With my cell phone and charger in hand, while in NYC I head to Saks Fifth Avenue, the mecca of retail therapy. During a brief stop in the store’s dining room for lunch, I head to the hostess stand in search of an outlet. Instead of taking my phone, the hostess points me in another direction. Baffled at first, I wonder why I can’t charge my phone under her guardianship.
Imagine my surprise when I came face to face with the newest version of a charging station. Who would have thought it would be at Saks and not at the RNC or some other high profile location where I would meet the machine of my dreams? While I used to dream of Louboutin’s and Jimmy Choo shoes, I now dream of a phone whose battery life is always at full capacity or can get there quickly.
In search of an outlet I found fulfillment.
In search of an outlet I found this standalone contraption that looked like a 2016 version of your school locker. Five feet high it consisted of mini lockers, just the size for a phone. You follow the prompts to code yourself in, hook up your phone, close the door and continue shopping or dining. It’s a win for Saks, you stay in the store and are not stressed about the decreasing bar on your phone. It is a win for the customer; 30-40 minutes later not only were the phones charged, they were at maximum battery life.
Someone took an accepted solution, charging stations, and elevated the security, convenience and effectiveness. Someone did not settle for the status quo. Just about everywhere I go I see a derivative of the charging station and people hovering around their phone. Someone did not accept that this was the best or only solution. How can you apply this mindset to your business life?
Look around. What do you accept as a level of performance that you don’t have to accept?

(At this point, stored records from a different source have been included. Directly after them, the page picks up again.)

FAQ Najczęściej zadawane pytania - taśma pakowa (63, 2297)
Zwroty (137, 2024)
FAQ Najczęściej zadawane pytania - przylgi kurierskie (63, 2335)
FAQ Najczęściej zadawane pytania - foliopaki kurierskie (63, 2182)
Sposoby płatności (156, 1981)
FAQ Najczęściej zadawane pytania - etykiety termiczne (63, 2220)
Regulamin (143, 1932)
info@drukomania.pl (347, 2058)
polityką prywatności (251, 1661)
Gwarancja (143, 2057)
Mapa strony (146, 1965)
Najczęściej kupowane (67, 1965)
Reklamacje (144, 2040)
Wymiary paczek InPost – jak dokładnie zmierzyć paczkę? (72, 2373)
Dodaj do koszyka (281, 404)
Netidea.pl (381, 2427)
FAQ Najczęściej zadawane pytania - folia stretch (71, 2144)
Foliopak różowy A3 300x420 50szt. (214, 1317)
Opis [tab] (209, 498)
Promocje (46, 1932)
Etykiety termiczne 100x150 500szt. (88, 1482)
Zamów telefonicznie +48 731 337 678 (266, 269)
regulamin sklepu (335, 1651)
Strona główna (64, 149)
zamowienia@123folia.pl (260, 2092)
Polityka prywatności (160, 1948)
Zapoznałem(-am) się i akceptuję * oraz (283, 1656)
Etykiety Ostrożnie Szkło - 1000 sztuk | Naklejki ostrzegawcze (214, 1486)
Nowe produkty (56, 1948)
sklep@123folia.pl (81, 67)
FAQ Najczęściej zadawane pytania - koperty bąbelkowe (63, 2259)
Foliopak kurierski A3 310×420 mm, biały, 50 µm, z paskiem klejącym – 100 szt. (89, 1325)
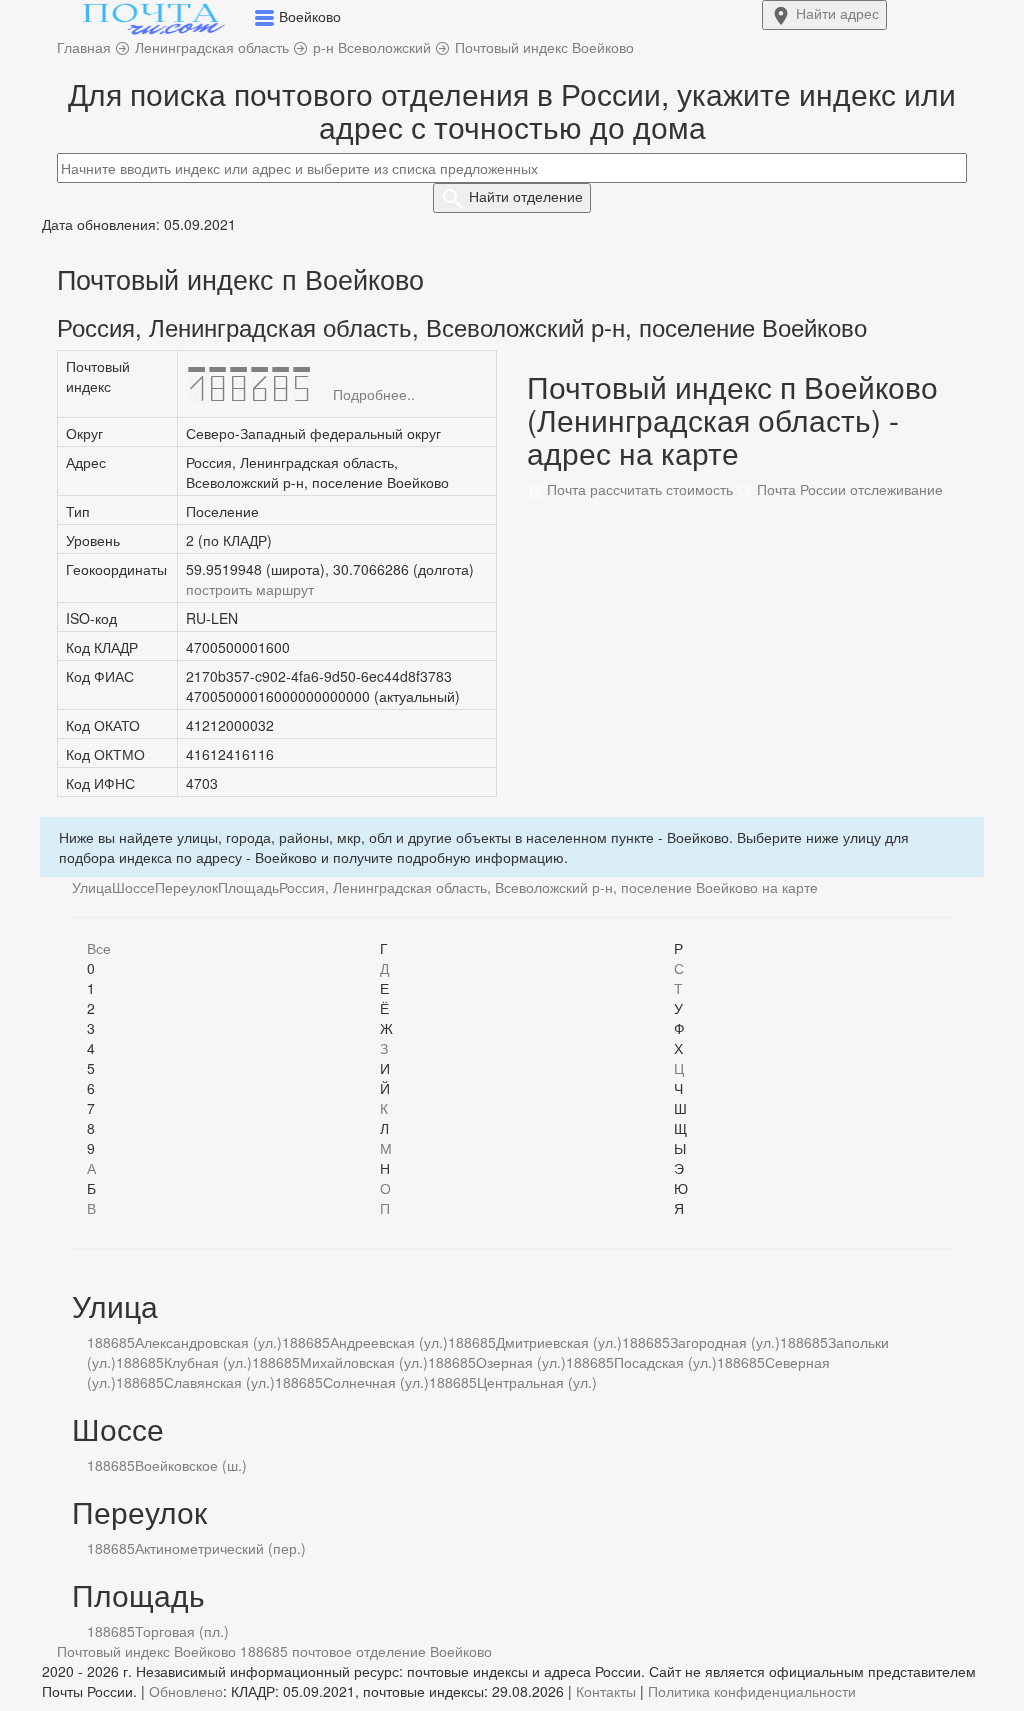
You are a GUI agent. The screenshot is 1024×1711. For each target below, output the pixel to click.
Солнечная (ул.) (376, 1382)
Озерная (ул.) (521, 1362)
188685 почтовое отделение (333, 1651)
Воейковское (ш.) (191, 1465)
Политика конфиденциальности (752, 1691)
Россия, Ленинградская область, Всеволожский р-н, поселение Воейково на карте (548, 887)
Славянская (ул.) (219, 1382)
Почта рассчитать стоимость (638, 489)
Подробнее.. (374, 394)
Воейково (461, 1651)
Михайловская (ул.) (364, 1362)
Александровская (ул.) (208, 1342)
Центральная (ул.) (537, 1382)
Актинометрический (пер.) (220, 1548)
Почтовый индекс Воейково (146, 1651)
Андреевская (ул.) (389, 1342)
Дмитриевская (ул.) (559, 1342)
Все (99, 948)
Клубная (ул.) (208, 1362)
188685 (111, 1342)
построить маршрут (250, 589)
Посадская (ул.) (665, 1362)
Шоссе (133, 887)
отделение (526, 196)
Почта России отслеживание (848, 489)
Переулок (186, 887)
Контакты (606, 1691)
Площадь (248, 887)
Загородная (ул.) (725, 1342)
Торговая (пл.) (182, 1631)
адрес (837, 13)
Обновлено (186, 1691)
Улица (92, 887)
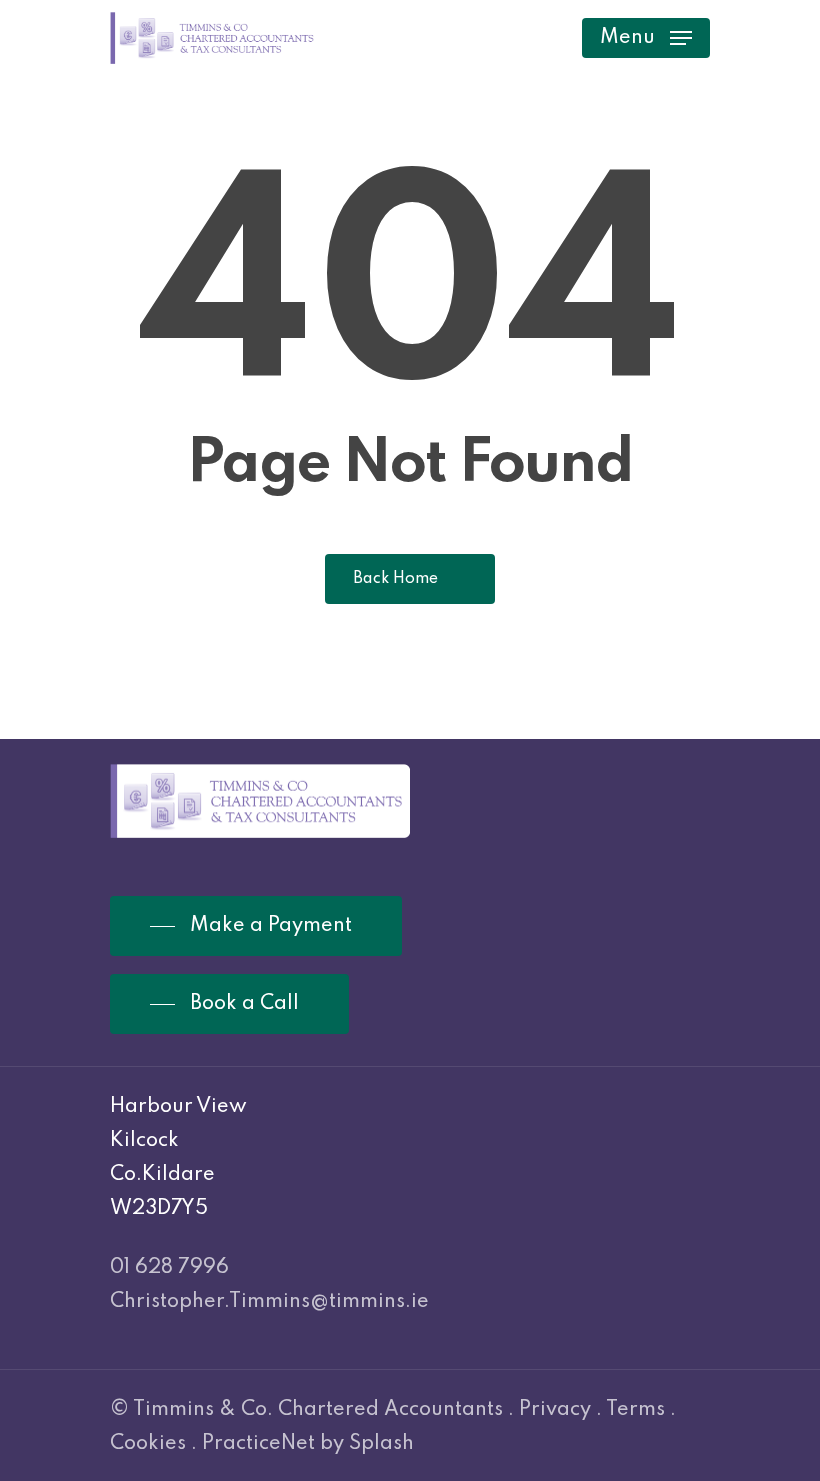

When Alexander Graham Bell invented the phone, that seemed like the best invention at the time. Then the idea of driving while talking seemed like the best idea at the time. With each reincarnation the phone got smaller and faster and more effective. Kind of. I still think my first CAR phone, stationed on the hump between the front two seats, had the best reception of any phone.
Now charging stations are becoming smaller and faster and more effective. What can you identify in your world that can be improved in some way? What are you accepting as status quo that you don’t have to accept?